What you need to do ▸ Would you output all the entries below without altering a word?

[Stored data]

== == ==

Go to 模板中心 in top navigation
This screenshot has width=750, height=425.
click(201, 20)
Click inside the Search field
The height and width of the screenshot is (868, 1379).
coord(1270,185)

== == ==

Output of the task ▸
Go to 模板中心 in top navigation
This screenshot has width=750, height=425.
click(201, 20)
Click inside the Search field
The height and width of the screenshot is (868, 1379).
coord(1270,185)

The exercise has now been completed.